**Document text**
--------------------
Established as America's first foreign naval base following the Spanish-American War, Guantánamo is now more often thought of as our Devil's Island, the gulag of our times. This book takes readers beyond the orange-jumpsuited detainees of today's headlines to provide the first comprehensive history of Guantánamo from its origins to the present.

Occupying 45 square miles of land and sea, Guantánamo has for more than a century symbolized the imperial impulse within U.S. foreign policy, and its occupation is decried by Cuba as a violation of international law—even though a treaty legally grants the U.S. a lease in perpetuity. Stephen Schwab now describes the base's role in American, Caribbean, and global history, explaining how it came to be, why it's still there, and how it continues to serve a variety of purposes.
--------------------
**Provided material**

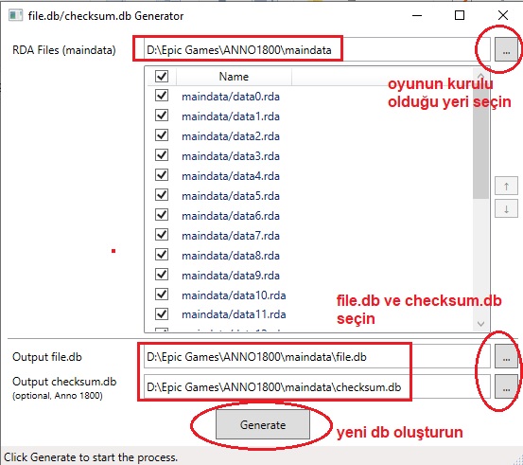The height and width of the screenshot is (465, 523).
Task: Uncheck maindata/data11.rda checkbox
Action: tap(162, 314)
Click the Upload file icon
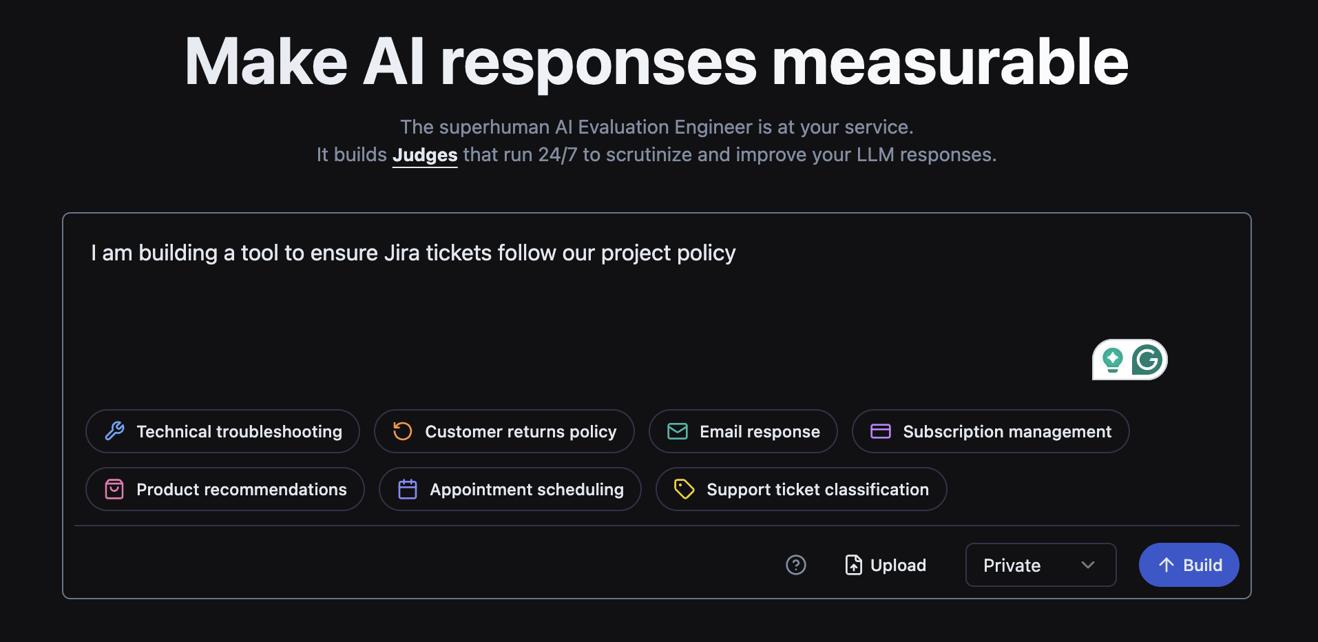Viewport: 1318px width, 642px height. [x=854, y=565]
--------------------
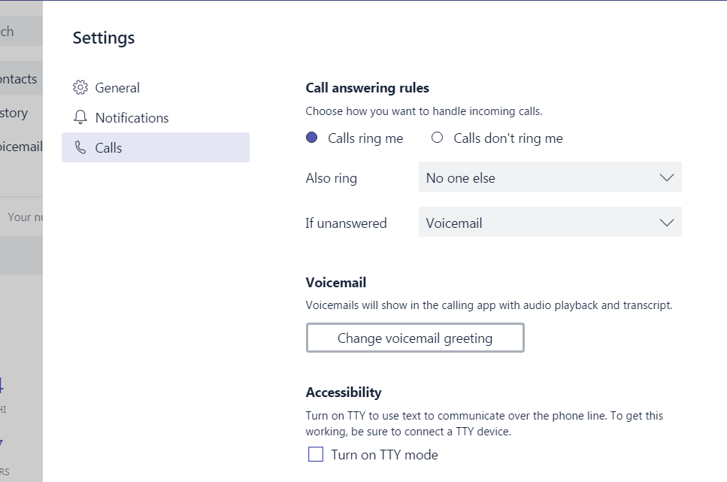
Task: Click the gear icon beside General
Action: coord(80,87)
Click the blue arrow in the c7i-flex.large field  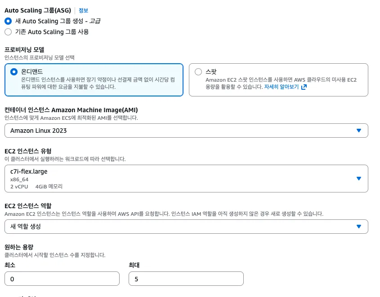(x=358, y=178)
--------------------
**Goal**
Write out the stretch of the Guantánamo text above from "Occupying 45 square" through "variety of purposes.".

**Solution for this exercise**
Occupying 45 square miles of land and sea, Guantánamo has for more than a century symbolized the imperial impulse within U.S. foreign policy, and its occupation is decried by Cuba as a violation of international law—even though a treaty legally grants the U.S. a lease in perpetuity. Stephen Schwab now describes the base's role in American, Caribbean, and global history, explaining how it came to be, why it's still there, and how it continues to serve a variety of purposes.